A white acquaintance recently told me about something that happened when her daughter was very young. The daughter went off to summer camp, and found herself the only white girl in a cabin of mostly black girls. The black girls, who had grown up in a fairly segregated community, were fascinated by my acquaintance's daughter's hair, and spent a fair bit of time touching it and commenting on it. My acquaintance told the story with an air of amusement.

This story contrasts, of course, with the subgenre of "hair politics" written about white people's reactions to black people's hair. These reactions range from unwanted touching, to grooming rules that ban black hairstyles like dreadlocks, to questions and comments that frame the black person as an oddity on display for whites' edification. The black people in question are pretty consistently not amused.

The first point of this story, then, is an illustration of why the "power" element in "racism = prejudice + power" is important. Superficially similar acts can be an agent of oppression in one case, but not another, because they link into larger structures and histories of power. Forgetting that is what allows whites to reason "if such-and-such a narrowly defined act was done to me, I wouldn't mind, so therefore it's not racist to do it to a black person."

The second point of this story comes when we look into the nature of the narrowly-defined act. This sort of fascinated hair-touching is a form of Othering. It treats the hair-owner as a deviant object. Deviant, in that she differs from a norm of how hair is supposed to be. An object, in that the deviance is explored without full consideration for the fact that it belongs to a person, and often by reducing the Othered person to a physical body.

We're used to seeing Othering as a purely negative thing.
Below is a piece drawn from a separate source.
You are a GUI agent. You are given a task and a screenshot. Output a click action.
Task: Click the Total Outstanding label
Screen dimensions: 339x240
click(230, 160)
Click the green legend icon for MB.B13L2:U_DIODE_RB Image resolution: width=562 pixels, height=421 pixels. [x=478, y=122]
And indeed, the vast majority of Othering functions to create and maintain oppression. But that's not always the case. There are two things that can happen when a member of a dominant group faces the possibility of being treated as the Other. The most commonly recognized is fear. The fear of having the tables turned always haunts dominant groups (hence the hand-wringing about "reverse racism" and the "emasculation" of society).

But members of dominant groups also have a latent desire to be Othered. It's well-recognized that whiteness is set up as the norm -- both in the sense of "you ought to be like white people" and "white is unremarkably normal" -- while other races are defined by their deviance from the white model. On the one hand, this is a source of great power and privilege for white people, since social structures and cultural expectations are set up with us in mind, and we're freed from having to think about race issues.
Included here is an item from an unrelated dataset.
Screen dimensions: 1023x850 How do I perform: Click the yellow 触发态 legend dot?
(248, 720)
But the normality of whiteness is also a source of a bit of existential angst. It thwarts the natural human tendency to want to be seen as different and special. So when Othering happens in a safe environment -- such as a short stay at camp, where the counselors are presumably unwilling to seriously challenge the basic racial hierarchy of society -- white people enjoy being a little Othered. We enjoy having our characteristics not taken for granted, while not having to worry about being defined and limited by them. (Obviously this is more true for those of us who are also members of the dominant group with respect to gender, class, abledness, etc.).
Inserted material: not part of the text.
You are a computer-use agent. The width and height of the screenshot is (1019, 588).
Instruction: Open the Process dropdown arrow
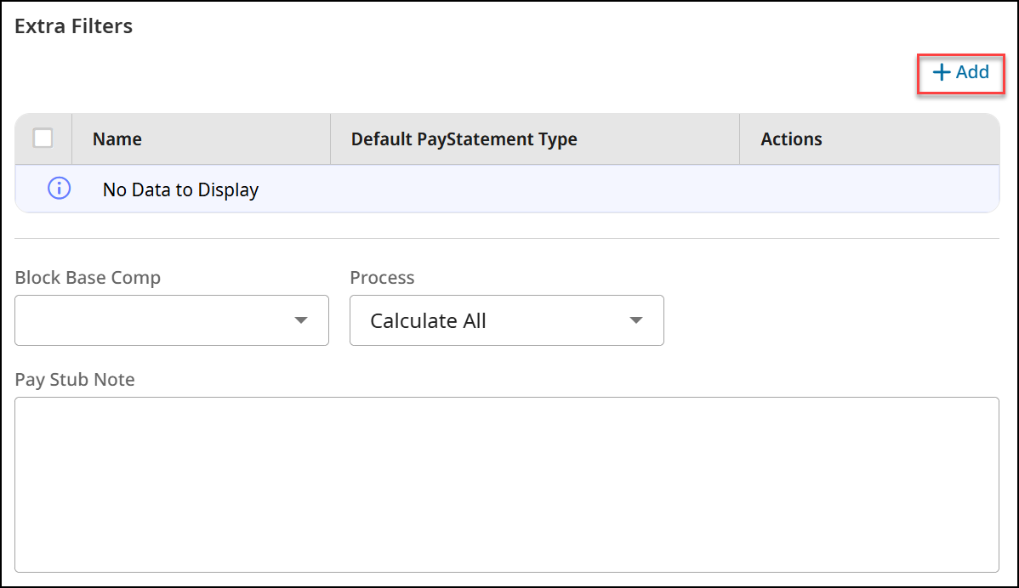coord(635,320)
The point is not, however, (just) that "racism hurts white people too." I think the desire to be a little Othered reinforces whites' tendency to conclude that racist acts aren't racist through a simplistic and narrow attempt to put oneself in the other person's shoes. We wouldn't necessarily mind being Othered a bit not only because Othering us wouldn't be backed by power, but also because it would be a desirable counterbalance to our normality.